* _ASSIGNMENT_
The lines below, from the one holding "Task: Click the 3:05 PM game time" through the one holding "Task: Click the Print link in sidebar", are to be restated word for word, with all images left out.

* _SOURCE MATERIAL_

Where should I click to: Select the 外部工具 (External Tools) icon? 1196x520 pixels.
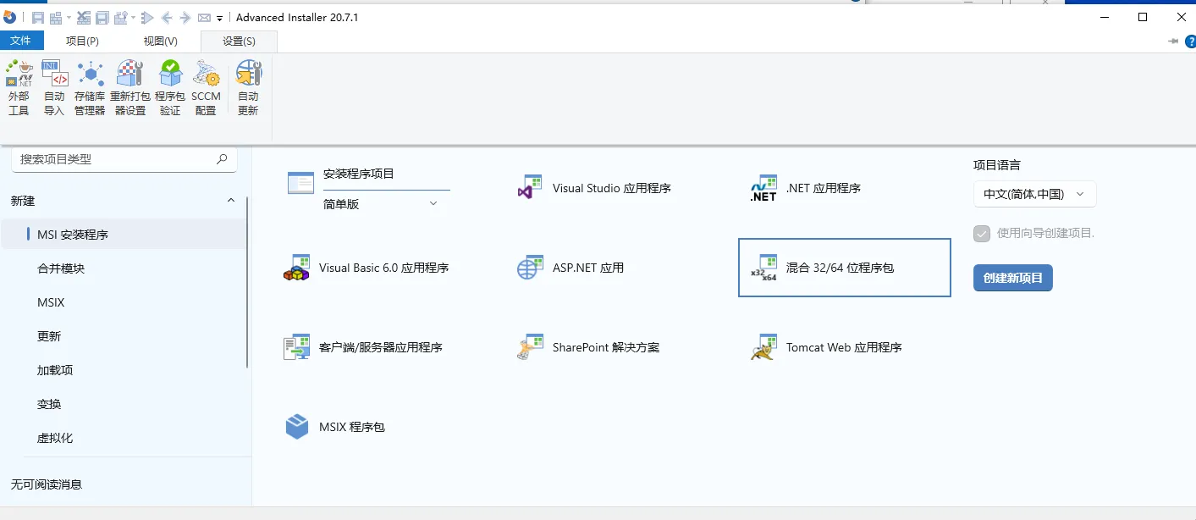19,85
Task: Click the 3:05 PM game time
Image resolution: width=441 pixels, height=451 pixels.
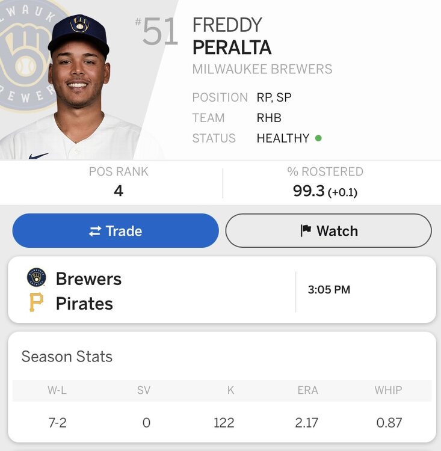Action: point(328,290)
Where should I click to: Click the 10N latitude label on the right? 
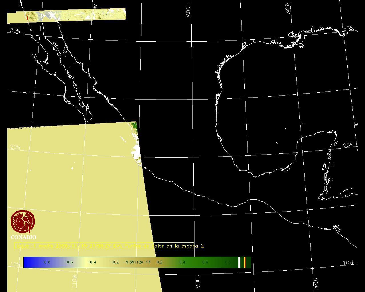pyautogui.click(x=348, y=263)
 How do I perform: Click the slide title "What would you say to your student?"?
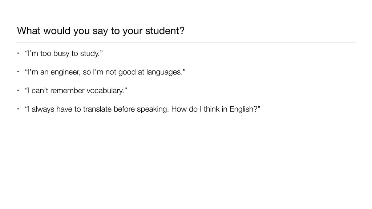coord(100,31)
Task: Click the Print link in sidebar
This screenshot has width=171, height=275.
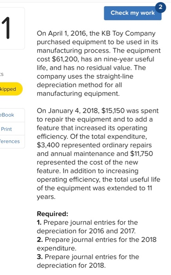Action: tap(6, 129)
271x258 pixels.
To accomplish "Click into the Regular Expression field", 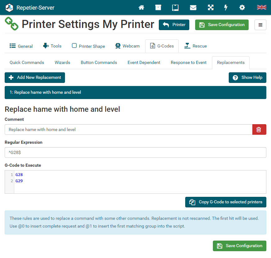I will tap(135, 152).
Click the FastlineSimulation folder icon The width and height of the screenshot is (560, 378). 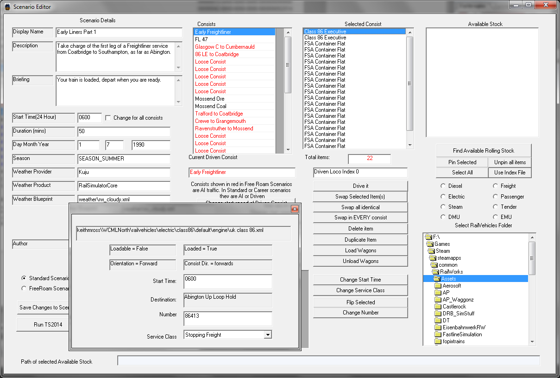pyautogui.click(x=438, y=334)
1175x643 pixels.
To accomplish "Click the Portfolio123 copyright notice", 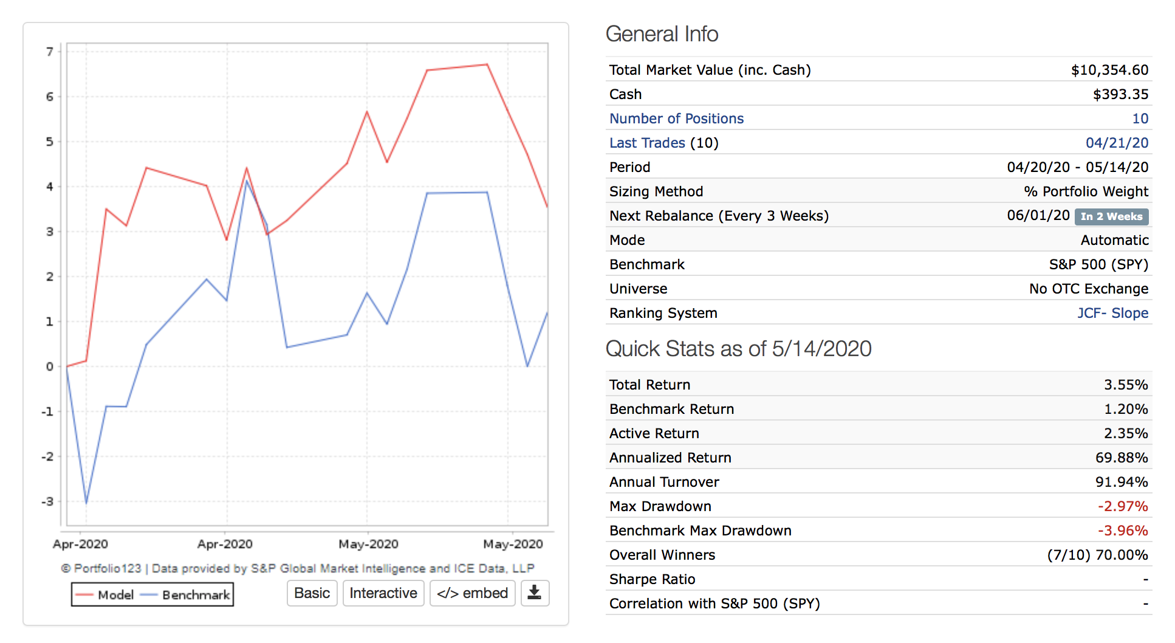I will point(297,568).
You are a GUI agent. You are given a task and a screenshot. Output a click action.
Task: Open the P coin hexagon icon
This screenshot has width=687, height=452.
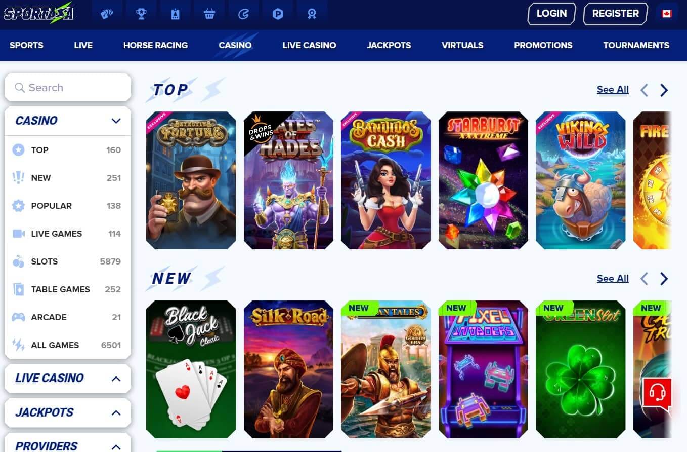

* _TASK ANSWER_
Task: Click the 3:05 PM game time
Image resolution: width=441 pixels, height=451 pixels.
Action: point(328,290)
Where should I click to: Click the 10N latitude label on the right? 
pyautogui.click(x=348, y=263)
 How do I perform: Click the slide title "What would you say to your student?"?
coord(100,31)
Task: Click the Print link in sidebar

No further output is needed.